Very slowly, hesitantly, dare I say timidly, I’ve begun to reconcile myself to the notion that I want to be an academic. Academia is a career choice I have long deprecated: those who can do, do; those who cannot do, teach; those who cannot teach, supervise. Words to that effect I have said far too often to too many people in too many contexts. Pride might be my first obstacle.
My intent has always been to DO. Teaching is the province of those who have either already done, or cannot do. Neither category one occupied by me.
My view of my career path has always been: a few decades in practice as a barrister followed by a leisurely decent into academia as a low stress alternative, in which I could both indulge my intellectual side and do something more meaningful by contributing back to society through education.

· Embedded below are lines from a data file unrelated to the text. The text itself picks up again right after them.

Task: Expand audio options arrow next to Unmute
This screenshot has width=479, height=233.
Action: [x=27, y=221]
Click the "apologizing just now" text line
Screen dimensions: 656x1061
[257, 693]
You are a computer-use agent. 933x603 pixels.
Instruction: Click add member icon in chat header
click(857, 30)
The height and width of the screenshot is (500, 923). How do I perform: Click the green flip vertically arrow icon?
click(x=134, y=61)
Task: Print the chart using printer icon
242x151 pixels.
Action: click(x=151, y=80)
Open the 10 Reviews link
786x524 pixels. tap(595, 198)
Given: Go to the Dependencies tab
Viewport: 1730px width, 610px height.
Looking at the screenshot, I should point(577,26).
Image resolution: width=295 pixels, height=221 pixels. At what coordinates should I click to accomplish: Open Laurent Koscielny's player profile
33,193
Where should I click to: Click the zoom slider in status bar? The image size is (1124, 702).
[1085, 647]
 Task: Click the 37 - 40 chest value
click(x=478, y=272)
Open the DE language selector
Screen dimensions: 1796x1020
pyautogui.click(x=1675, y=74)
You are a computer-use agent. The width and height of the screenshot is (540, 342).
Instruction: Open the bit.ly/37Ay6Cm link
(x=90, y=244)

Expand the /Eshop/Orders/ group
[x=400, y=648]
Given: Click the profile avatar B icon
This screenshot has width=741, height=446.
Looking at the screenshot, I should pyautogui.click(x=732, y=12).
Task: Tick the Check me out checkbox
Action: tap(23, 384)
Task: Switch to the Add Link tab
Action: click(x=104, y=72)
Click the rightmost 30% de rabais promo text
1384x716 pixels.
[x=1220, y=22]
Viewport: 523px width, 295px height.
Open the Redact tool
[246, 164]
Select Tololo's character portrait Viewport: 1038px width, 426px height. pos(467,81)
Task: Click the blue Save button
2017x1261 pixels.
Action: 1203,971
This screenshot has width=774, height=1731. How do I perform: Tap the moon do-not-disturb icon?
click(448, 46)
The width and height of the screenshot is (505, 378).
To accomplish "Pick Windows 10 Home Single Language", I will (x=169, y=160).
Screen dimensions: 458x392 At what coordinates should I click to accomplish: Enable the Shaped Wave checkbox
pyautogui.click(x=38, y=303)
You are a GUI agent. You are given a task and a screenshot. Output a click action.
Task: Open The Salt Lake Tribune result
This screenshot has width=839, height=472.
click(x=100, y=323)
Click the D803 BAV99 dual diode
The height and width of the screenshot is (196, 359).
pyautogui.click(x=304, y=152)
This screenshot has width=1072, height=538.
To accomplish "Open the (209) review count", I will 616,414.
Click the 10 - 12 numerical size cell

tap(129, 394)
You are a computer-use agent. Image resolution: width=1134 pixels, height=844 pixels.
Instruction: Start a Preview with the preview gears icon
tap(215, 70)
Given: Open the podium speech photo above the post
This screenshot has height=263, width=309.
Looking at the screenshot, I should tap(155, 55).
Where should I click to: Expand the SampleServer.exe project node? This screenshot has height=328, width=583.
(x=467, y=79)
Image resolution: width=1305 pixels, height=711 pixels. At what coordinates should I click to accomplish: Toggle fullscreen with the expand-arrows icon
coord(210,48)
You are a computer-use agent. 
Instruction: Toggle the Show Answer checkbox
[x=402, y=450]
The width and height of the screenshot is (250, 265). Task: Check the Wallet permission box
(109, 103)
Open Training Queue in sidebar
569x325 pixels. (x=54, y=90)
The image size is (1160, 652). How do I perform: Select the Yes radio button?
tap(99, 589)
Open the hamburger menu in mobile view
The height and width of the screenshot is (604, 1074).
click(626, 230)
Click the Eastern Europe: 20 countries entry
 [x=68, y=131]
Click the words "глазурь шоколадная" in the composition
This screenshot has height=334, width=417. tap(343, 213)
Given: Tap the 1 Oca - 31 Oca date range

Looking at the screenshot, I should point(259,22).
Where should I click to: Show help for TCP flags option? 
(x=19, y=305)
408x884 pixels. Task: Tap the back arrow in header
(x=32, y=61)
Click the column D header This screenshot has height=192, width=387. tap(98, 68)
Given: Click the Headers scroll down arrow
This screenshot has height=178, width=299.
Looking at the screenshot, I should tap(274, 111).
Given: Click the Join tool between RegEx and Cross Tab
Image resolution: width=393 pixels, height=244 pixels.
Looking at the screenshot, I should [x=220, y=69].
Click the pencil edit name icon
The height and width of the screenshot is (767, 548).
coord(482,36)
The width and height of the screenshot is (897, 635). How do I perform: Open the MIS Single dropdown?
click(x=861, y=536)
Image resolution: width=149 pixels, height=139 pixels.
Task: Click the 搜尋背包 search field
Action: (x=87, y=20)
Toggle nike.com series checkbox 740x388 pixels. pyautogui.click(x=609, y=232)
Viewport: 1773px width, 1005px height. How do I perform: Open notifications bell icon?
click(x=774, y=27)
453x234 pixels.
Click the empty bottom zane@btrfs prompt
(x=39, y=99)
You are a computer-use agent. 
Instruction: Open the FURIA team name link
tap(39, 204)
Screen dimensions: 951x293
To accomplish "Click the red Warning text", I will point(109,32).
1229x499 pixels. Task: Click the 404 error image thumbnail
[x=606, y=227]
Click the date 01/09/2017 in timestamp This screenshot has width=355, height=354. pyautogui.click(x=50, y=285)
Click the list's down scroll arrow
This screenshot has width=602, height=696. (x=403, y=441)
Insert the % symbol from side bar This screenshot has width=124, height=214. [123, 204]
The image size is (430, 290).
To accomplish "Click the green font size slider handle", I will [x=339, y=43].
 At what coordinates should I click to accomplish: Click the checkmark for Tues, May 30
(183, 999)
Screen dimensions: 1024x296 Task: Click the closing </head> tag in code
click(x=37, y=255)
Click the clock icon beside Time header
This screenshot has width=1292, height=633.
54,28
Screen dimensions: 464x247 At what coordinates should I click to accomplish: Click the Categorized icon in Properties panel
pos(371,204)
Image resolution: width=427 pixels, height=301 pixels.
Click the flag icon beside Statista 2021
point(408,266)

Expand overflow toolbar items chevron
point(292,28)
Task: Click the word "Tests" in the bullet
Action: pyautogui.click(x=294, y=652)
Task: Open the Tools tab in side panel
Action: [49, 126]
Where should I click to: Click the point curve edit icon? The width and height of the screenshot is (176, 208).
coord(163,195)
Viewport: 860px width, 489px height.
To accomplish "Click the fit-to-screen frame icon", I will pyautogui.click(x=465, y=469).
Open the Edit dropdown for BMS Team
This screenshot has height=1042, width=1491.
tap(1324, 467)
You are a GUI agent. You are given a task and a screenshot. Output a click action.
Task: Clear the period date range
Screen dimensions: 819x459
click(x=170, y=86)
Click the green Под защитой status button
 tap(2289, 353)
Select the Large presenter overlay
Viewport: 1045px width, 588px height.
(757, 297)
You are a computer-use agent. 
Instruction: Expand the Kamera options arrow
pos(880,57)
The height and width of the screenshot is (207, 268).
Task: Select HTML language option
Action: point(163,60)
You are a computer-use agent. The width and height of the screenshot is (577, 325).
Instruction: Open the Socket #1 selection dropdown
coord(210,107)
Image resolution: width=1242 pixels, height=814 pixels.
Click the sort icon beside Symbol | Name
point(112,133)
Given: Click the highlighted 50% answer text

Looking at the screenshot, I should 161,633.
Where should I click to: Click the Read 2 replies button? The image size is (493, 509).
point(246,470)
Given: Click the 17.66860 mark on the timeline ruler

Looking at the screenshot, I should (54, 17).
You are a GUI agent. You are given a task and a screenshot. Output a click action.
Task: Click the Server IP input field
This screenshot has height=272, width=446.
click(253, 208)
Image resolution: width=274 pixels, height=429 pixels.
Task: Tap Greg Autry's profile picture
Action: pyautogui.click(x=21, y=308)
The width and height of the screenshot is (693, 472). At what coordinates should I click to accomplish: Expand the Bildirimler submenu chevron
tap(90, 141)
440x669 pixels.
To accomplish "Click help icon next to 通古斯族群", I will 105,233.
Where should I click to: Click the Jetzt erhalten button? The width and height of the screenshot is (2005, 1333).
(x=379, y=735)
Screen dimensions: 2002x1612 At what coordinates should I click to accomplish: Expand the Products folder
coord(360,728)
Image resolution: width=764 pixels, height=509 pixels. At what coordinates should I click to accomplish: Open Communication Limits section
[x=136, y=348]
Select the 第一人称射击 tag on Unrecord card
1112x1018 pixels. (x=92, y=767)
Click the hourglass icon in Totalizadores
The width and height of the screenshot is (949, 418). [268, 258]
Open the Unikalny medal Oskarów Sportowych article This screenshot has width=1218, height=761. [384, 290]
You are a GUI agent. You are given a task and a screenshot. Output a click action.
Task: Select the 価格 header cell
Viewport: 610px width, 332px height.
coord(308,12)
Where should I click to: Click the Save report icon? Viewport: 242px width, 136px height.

At the same time. I have a very abstract view of the world, and I enjoy applying and deploying theoreretical perspectives. I live for ideas, innovative nifty ideas that lead to clever solutions. I love the difficult theory questions, I like lacunas, I love the nitty bit of detail that contradicts every other bit of information that we’ve been given so far and that no one can explain when pressed on why its there and what it means. I love the self righteousness that every theory of everything has, and the sense of relish in attacking and deconstructing an argument back down into the scrap heap from which it came.
It’s what’s behind my vindictive project to try and ask, in every class, one question that the teacher cannot answer. Initially it was born out of frustration at Emma Ford, but its grown, evolved, matured into something that I use as a tool in its own right. It’s had mixed results so far, but the point is that I’m trying to probe the very outliers of knowledge, and I enjoy doing this in some sort of very intellectual exercise of pushing back the limits of knowledge. To reach the boundaries of everything that is knowable by any human being is also at the core of my approach to life.
And I’m also pretty sure at this stage that I want to do a PhD ( or a LLD / SJD ), just to satisfy my search for more knowledge, and maybe to keep the real world at bay. I’m not sure about that last reason, I think it may be a factor, but in a sense I’m not averse to finding ‘real’ work. I just don’t want to. I want to keep learning, keep exploring and probably ascend into boffin-hood.
It’s a very seductive path, very tempting, but I’m not sure that I want it regardless of how much I think I’d like it. And that really is a devils choice.